DESCRIPTION OF THE TASK: Lay out the data starting with the line with "Task: Click the bar labeled 90.7%" and going on through the line with "Action: point(689,1038)" as a two-column CSV with the headers instruction and click_point. Use one row per pair, with each field quoted and its line breaks replaced by spaces.

LISTING:
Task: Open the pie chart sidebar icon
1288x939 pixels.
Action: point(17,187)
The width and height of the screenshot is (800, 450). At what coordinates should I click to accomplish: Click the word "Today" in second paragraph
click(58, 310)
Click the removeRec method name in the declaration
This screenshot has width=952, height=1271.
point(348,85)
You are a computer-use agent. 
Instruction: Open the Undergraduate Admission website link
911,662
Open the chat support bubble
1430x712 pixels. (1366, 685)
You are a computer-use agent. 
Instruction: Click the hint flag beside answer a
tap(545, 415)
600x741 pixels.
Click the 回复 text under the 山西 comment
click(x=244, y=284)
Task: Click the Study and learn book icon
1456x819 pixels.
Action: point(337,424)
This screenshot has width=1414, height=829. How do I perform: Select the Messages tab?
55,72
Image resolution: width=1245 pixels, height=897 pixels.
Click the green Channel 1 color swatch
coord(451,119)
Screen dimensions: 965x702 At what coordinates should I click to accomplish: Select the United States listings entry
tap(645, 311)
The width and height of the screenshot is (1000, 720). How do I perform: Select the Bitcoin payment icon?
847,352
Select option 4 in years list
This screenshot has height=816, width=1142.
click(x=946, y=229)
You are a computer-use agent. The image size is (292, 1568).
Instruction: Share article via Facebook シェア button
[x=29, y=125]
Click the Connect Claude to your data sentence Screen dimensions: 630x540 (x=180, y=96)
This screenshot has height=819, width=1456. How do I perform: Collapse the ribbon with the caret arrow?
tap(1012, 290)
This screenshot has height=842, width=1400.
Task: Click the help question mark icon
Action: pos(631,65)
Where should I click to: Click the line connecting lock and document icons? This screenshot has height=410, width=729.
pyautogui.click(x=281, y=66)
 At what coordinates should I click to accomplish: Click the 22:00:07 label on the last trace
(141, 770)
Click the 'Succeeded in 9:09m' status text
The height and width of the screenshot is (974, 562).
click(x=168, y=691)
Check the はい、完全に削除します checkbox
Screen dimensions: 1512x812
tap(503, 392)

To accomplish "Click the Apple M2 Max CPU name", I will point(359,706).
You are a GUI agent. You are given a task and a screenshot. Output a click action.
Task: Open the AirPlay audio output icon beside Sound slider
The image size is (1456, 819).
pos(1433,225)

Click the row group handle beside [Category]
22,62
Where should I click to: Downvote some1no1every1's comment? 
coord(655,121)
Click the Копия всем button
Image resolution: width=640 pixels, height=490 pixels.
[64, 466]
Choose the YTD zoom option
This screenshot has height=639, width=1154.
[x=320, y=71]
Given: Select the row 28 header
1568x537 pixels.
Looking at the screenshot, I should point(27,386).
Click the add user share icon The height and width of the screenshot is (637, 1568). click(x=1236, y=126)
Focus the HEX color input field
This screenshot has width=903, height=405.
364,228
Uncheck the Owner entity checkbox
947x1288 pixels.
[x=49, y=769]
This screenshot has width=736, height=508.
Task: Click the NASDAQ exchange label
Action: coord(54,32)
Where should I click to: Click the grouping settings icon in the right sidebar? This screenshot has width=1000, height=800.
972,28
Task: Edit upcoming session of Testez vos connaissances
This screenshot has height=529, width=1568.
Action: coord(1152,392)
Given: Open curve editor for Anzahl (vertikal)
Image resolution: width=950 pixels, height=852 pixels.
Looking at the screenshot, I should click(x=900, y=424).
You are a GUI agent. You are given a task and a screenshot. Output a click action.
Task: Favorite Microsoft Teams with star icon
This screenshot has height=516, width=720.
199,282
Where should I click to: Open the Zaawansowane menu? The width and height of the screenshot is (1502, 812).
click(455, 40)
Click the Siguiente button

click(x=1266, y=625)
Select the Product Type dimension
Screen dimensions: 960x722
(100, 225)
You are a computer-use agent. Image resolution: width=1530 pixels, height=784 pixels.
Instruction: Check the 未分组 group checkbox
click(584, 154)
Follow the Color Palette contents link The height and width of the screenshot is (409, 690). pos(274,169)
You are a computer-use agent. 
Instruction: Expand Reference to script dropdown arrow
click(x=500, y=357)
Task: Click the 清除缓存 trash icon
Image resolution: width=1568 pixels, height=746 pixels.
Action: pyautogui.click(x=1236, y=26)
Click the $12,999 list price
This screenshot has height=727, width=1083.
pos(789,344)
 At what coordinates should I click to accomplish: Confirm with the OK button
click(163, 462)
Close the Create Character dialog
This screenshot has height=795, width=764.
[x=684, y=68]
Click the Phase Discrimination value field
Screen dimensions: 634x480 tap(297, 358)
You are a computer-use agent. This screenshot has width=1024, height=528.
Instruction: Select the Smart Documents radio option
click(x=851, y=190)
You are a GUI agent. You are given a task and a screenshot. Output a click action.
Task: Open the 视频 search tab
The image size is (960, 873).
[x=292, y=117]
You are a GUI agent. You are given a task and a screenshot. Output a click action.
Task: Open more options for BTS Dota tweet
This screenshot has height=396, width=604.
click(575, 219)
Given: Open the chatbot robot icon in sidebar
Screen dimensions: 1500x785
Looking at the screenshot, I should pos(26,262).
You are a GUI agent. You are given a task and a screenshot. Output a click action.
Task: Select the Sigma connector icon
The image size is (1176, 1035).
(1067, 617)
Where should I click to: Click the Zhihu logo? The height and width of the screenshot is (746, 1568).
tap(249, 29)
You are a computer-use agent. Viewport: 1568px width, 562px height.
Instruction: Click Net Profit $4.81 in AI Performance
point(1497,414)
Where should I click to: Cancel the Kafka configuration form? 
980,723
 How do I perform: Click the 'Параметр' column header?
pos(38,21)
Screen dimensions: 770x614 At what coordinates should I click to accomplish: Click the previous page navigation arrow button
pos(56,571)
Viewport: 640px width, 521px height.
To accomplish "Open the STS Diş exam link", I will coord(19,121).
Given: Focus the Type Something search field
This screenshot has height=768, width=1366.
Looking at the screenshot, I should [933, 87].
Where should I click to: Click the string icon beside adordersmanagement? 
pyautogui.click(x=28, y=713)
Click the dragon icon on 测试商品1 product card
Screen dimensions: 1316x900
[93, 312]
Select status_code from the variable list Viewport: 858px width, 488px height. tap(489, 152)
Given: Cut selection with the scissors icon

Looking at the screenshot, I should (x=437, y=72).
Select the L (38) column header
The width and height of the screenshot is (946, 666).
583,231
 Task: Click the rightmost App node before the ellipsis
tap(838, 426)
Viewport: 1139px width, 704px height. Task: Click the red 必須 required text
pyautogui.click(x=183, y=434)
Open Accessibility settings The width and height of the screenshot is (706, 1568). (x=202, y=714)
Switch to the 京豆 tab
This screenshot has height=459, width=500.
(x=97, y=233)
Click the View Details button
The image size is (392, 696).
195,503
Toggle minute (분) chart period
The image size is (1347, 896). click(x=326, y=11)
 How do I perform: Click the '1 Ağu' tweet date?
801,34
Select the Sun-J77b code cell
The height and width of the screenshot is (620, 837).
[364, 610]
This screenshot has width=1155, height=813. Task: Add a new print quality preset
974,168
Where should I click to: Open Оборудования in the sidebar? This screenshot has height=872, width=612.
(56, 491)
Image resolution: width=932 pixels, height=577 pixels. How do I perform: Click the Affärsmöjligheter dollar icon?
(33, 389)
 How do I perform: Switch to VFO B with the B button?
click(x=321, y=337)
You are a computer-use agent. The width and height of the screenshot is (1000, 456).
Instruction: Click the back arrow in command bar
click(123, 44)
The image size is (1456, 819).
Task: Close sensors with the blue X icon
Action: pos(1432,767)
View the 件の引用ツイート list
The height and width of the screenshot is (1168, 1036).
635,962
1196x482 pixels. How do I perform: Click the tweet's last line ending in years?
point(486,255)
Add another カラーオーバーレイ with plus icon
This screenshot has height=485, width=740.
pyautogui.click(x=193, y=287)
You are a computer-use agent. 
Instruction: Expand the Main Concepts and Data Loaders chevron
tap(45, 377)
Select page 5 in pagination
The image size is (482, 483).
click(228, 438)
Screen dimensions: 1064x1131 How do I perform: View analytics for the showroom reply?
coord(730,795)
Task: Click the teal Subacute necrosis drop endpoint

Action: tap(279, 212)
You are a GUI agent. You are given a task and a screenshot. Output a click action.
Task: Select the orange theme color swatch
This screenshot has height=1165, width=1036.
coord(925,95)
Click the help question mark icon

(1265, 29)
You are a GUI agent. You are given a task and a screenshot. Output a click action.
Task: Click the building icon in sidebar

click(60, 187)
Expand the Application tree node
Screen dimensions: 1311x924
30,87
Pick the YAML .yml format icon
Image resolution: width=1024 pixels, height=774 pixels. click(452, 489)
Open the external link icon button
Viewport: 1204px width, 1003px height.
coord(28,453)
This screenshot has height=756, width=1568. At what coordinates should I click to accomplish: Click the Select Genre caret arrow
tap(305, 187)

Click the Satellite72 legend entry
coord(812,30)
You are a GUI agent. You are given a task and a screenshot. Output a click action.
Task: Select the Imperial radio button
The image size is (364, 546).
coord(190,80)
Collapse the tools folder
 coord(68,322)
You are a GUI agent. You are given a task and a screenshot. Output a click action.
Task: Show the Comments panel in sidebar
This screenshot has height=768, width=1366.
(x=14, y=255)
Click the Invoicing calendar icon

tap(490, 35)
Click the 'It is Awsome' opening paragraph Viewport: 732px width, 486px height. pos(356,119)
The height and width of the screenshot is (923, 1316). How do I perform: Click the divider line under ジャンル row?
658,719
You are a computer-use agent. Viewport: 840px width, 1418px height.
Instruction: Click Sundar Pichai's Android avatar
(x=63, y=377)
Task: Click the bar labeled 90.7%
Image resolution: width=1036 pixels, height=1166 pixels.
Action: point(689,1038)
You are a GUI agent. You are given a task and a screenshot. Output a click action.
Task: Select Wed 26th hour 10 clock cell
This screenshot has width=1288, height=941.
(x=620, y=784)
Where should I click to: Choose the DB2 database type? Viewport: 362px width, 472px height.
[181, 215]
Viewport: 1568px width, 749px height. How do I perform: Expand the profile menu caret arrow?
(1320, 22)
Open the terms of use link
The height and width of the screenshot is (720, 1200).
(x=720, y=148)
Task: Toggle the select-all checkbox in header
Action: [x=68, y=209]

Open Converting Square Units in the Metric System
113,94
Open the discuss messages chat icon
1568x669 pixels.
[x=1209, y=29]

RESULT:
instruction,click_point
"Task: Click the bar labeled 90.7% Image resolution: width=1036 pixels, height=1166 pixels.","Action: point(689,1038)"